Good news for Democrats — they don’t hate their incumbents very much

The Democrats and those who wish them well have been high-fiving over last night’s election returns. This piece by John Harris of Politico is typical. He writes: “President Barack Obama and the Democratic Party, who have been starved for good news through much of 2010, finally received a generous helping Tuesday night.”
Harris supports this claim with two points – first that outcomes on the Republican side have produced candidates who are vulnerable and second that outcomes on the Democratic side undercut the view that incumbents face an angry electorate, determined to punish insiders and professional politician and eager to embrace ideological insurgents.
Harris might be correct on the first point. Frankly, I don’t know whether in Coloardo, which Harris focuses on, Ken Buck is more vulnerable than Jane Norton, the Republican he narrowly defeated. A Rasmussen poll from the end of last month suggested that if Norton was a stronger candidate than Buck, she was only marginally so.
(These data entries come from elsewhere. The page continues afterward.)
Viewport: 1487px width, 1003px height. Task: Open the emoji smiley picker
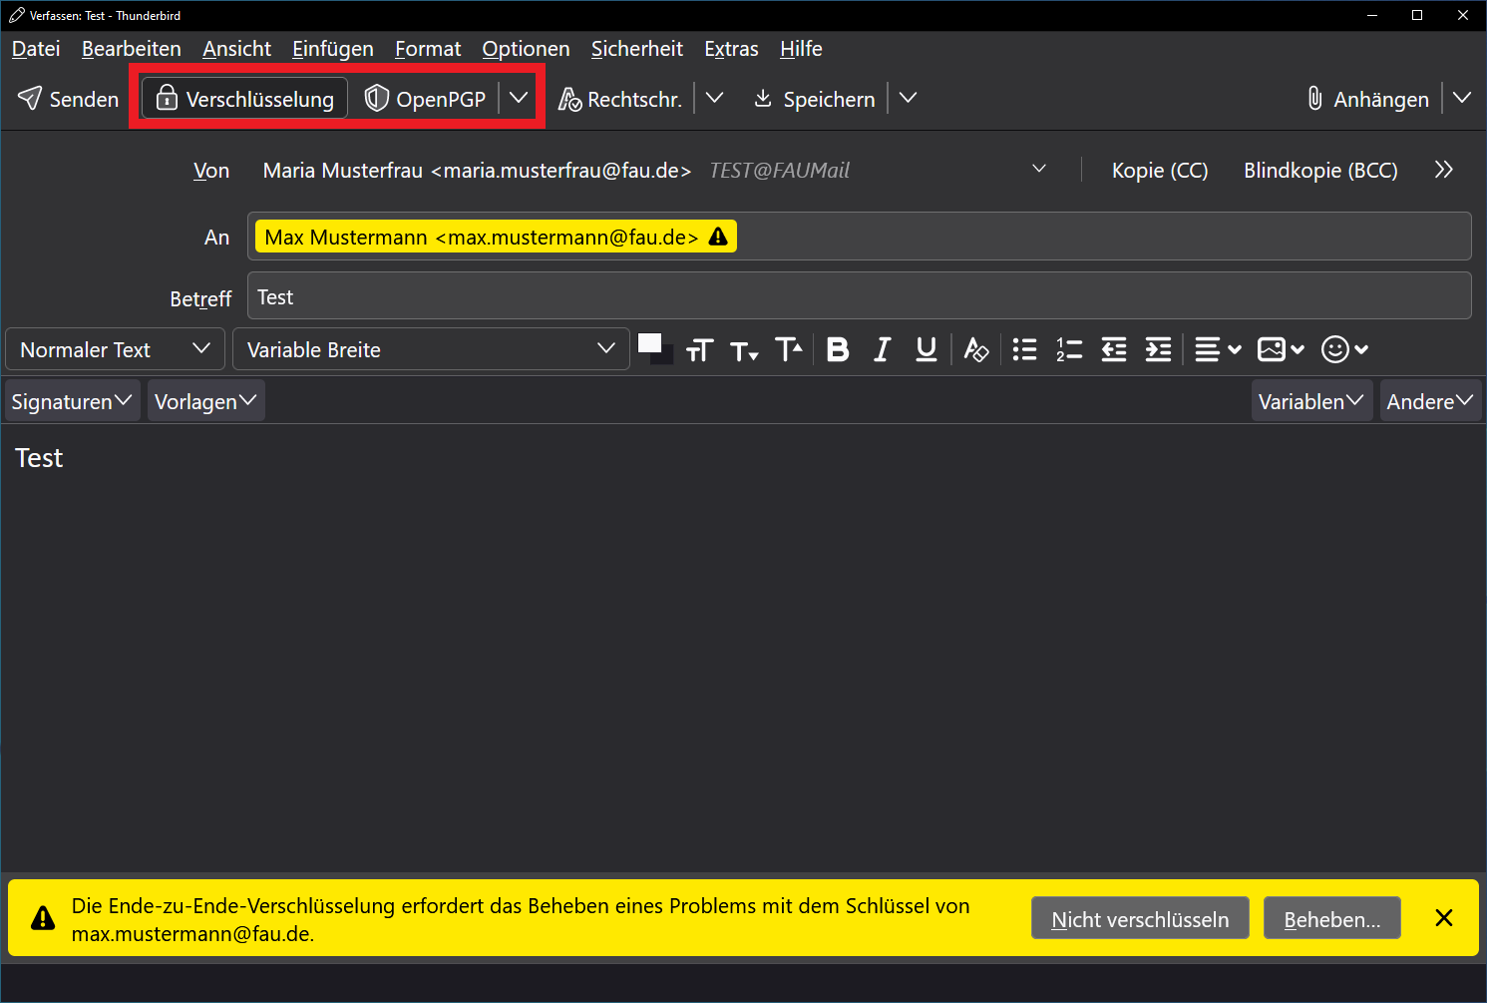click(1343, 349)
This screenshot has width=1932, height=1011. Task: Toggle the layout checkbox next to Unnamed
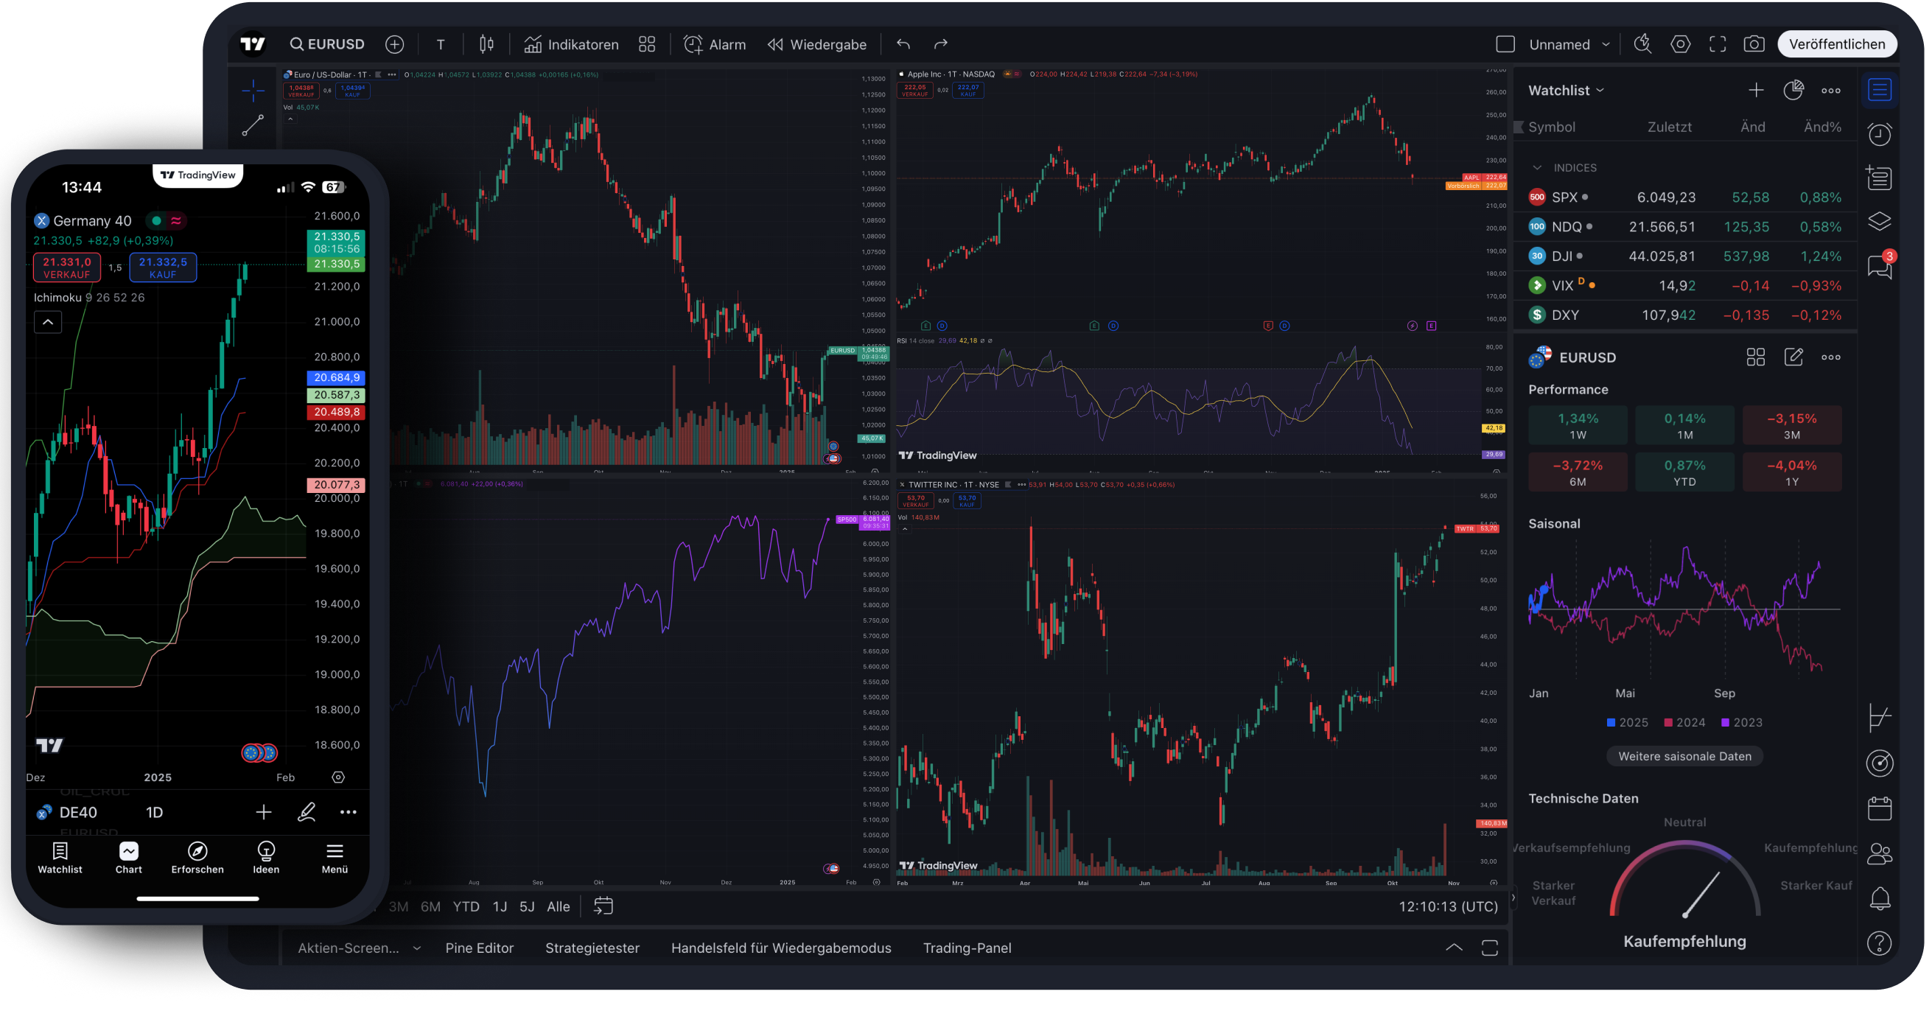click(1505, 44)
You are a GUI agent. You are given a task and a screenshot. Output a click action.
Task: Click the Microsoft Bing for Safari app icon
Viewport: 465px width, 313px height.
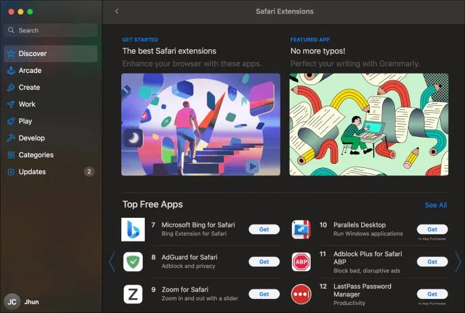[x=133, y=229]
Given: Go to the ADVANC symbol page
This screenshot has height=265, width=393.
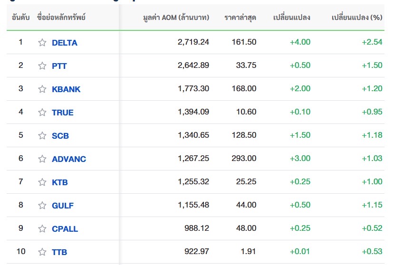Looking at the screenshot, I should [x=69, y=159].
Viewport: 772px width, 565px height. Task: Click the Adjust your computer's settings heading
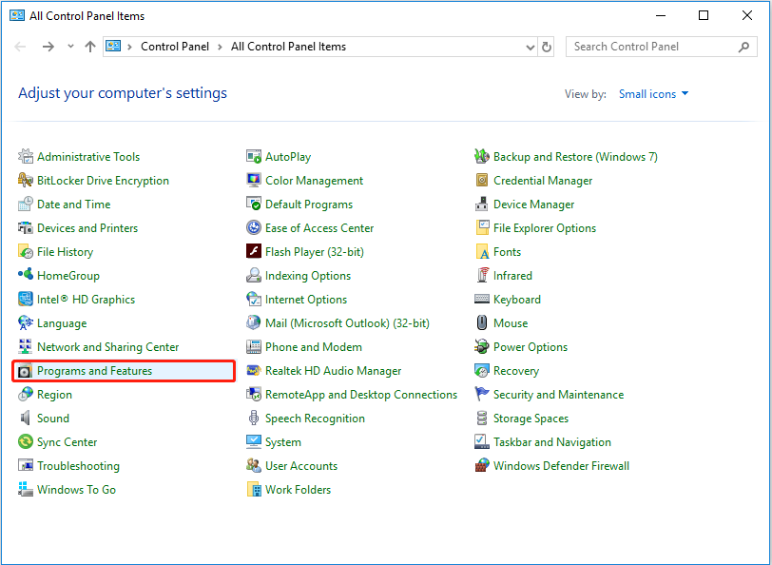tap(122, 93)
Harris’ second point – that results from last night provide comfort to those who fear an anti-incumbent wave – has no merit that I can detect. First, the fact that Democrats aren’t defeating their incumbents in the primary tells us virtually nothing about whether incumbents are in trouble. Republicans weren’t defeating their incumbents in 2006 primaries either. Even Conrad Burns easily won his primary in Montana. Drawing comfort from the success of incumbents in their own primary reminds me of Pauline Kael’s confidence that Richard Nixon would not be re-elected, since everyone she knew was for George McGovern.
The key question is whether independents feel the anti-incumbent urge. This year’s polling consistently suggests that they do. So, I would argue, does the fact that where possible independents seem to be voting for Republican candidates in primary elections. Finally, in Colorado itself, 35 percent of voters view Sen. Bennet very unfavorably. And last night, both Republican candidates outpolled Bennet. Norton, the GOP loser, Norton, received 197,143 votes to Bennet’s 183,521.
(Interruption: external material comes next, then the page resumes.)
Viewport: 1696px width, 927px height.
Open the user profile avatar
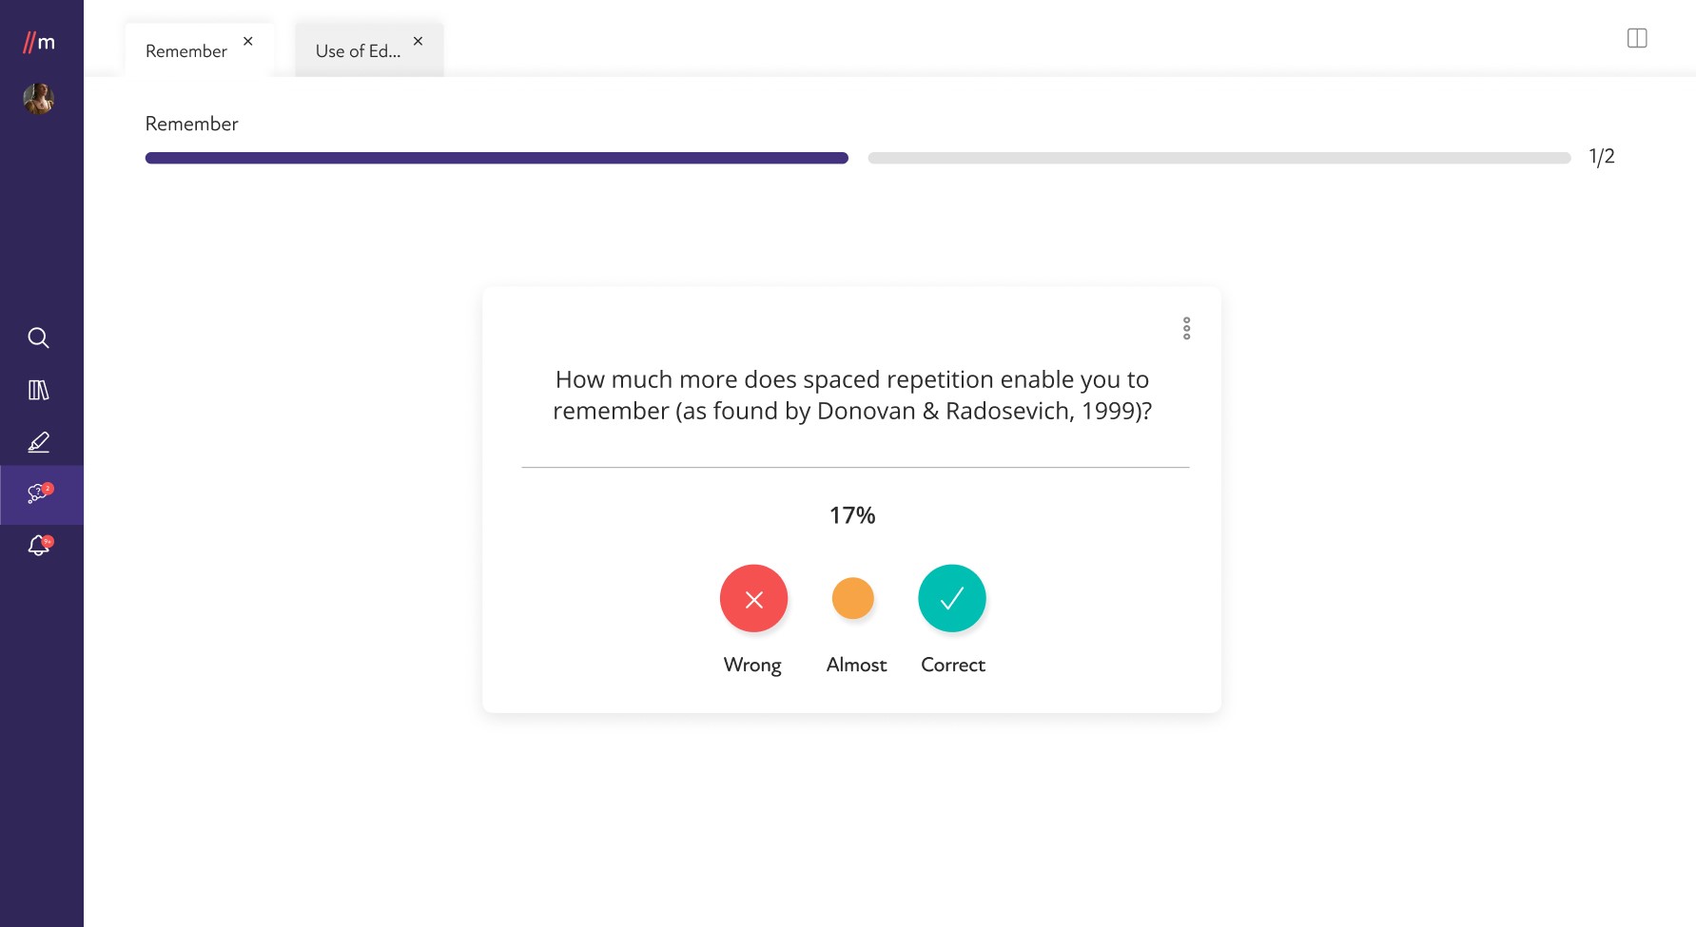coord(39,99)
Second, the fact that Bennet was able to hold off a Democratic insurgent, and that Blanche Lincoln did so earlier (a fact Harris also cites), doesn’t even show that Democrats are enamored with incumbents. Even with the support of President Obama and former president Clinton, Lincoln received only around 52 percent of the vote. Bennet, who significantly outspent his opponent, managed 54 percent. These numbers don’t impress me.
2010 might, against the odds, turn out to be an okay year for Democratic incumbents. But the election results from last night don’t remotely refute the common wisdom that, as a general matter, this will be an anti-incumbent year.